MEDIA LITERACY – A WAY FORWARD TO COMBAT DISINFORMATION
Media literacy that enables media stakeholders and audiences to be critical in accessing, analysing, evaluating and creating media in a variety of forms is a way forward to combat the spread of disinformation, particularly in new media, according to some speakers at the 16th Asia Media Summit.
“Media literacy initiatives should prioritise public school teachers rather than students”, said Mr Masato Kajimoto, Assistant Professor, Journalism and Media Studies Centre, University of Hongkong, during the Summit’s plenary session on “Disinformation and New Media” on 12 June 2019 in Cambodia.
Ms Anne Kruger, First Draft News Bureau Chief, Sydney, Australia, shared a similar sentiment, saying media literacy programmes should be set up in schools.
“Media literacy has become urgent as ‘societies are more divided than ever — along cultural, socio-economic, geographic, ethnic and religious lines’, and agents of disinformation are taking advantage of this environment”, she said.
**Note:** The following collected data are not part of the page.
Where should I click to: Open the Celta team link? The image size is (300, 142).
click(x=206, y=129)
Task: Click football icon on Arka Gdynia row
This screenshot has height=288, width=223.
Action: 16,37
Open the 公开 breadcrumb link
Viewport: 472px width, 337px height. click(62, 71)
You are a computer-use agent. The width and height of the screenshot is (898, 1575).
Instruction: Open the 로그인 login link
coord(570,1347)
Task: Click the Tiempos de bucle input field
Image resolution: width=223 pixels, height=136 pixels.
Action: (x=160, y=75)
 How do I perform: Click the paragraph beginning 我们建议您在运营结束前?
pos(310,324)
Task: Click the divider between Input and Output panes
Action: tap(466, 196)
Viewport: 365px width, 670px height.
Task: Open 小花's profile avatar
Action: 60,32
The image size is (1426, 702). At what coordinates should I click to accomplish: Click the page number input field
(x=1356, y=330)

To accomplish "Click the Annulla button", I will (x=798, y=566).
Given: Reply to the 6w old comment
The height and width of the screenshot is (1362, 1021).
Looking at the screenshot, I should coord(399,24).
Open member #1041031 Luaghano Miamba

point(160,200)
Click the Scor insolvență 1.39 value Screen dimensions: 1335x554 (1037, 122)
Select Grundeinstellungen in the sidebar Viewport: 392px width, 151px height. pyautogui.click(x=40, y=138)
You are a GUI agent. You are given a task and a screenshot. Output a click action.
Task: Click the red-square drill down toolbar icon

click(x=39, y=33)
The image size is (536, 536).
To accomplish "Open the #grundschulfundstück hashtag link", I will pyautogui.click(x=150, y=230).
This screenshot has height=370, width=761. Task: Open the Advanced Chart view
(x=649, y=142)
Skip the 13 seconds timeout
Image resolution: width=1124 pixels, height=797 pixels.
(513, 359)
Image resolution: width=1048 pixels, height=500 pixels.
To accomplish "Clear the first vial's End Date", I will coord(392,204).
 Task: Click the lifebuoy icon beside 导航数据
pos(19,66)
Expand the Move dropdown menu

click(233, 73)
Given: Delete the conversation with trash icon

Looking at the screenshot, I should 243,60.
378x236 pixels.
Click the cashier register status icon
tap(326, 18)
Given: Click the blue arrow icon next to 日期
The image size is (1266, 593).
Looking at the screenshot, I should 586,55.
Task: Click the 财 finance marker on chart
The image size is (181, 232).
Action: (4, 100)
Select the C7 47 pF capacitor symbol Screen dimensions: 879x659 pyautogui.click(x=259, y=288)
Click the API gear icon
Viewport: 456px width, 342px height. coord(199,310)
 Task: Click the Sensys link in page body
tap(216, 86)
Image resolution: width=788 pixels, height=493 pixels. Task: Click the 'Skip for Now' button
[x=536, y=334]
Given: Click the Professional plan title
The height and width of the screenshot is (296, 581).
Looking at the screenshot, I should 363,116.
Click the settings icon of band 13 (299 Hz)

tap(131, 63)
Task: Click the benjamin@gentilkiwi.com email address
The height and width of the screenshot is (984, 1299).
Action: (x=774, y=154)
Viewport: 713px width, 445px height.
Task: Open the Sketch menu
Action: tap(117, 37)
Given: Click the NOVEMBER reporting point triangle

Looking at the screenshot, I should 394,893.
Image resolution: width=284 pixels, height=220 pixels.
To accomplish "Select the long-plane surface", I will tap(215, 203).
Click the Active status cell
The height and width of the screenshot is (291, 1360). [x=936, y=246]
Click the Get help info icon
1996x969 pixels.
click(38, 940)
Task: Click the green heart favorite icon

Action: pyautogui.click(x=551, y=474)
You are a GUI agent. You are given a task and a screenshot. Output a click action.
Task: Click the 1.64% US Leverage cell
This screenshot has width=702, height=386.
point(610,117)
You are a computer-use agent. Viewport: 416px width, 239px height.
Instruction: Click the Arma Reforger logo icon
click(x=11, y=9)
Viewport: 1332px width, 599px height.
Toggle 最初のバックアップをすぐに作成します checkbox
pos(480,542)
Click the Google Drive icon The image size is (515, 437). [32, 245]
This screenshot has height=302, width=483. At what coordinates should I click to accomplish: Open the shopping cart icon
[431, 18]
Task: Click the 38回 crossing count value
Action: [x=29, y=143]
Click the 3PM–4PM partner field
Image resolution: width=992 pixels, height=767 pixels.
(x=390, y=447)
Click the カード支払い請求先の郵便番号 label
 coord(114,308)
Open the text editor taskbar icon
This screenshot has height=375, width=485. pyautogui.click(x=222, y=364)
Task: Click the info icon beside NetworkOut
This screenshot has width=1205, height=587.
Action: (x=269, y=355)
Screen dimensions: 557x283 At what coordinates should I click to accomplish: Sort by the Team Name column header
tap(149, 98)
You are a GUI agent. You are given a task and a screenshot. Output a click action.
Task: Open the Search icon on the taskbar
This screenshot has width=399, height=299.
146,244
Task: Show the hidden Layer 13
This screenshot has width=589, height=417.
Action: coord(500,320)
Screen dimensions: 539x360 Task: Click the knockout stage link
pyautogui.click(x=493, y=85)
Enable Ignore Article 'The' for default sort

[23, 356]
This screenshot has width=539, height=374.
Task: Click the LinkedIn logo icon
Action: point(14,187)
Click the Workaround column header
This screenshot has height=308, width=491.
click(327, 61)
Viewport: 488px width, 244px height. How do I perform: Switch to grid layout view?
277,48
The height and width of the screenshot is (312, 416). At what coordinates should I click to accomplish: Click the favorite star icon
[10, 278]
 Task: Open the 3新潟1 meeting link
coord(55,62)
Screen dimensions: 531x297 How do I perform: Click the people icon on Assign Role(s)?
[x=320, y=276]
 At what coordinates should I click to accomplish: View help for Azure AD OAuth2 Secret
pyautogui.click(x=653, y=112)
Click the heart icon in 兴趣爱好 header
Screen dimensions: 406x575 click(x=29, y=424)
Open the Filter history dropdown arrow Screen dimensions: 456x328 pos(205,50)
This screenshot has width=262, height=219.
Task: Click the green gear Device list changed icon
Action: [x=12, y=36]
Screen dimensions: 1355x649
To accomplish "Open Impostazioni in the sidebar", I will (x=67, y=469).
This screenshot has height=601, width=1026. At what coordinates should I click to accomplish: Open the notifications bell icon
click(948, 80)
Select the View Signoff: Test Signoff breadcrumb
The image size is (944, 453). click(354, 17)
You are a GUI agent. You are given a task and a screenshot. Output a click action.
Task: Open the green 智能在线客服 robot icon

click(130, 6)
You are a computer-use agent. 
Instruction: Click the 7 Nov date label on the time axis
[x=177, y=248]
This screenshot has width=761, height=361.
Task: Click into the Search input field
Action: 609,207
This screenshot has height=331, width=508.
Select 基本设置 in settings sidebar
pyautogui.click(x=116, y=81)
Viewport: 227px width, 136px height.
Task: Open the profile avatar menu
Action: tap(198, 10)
Another speaker, Mr John Nery, Associate Editor and Opinion Columnist of the Philippines’ Daily Inquirer, recommended instead that any media literacy effort should start with a programme on critical thinking so that people understand how their minds and disinformation work.
Media literacy has been a core programme of AIBD in partnership with UNESCO and other organisations.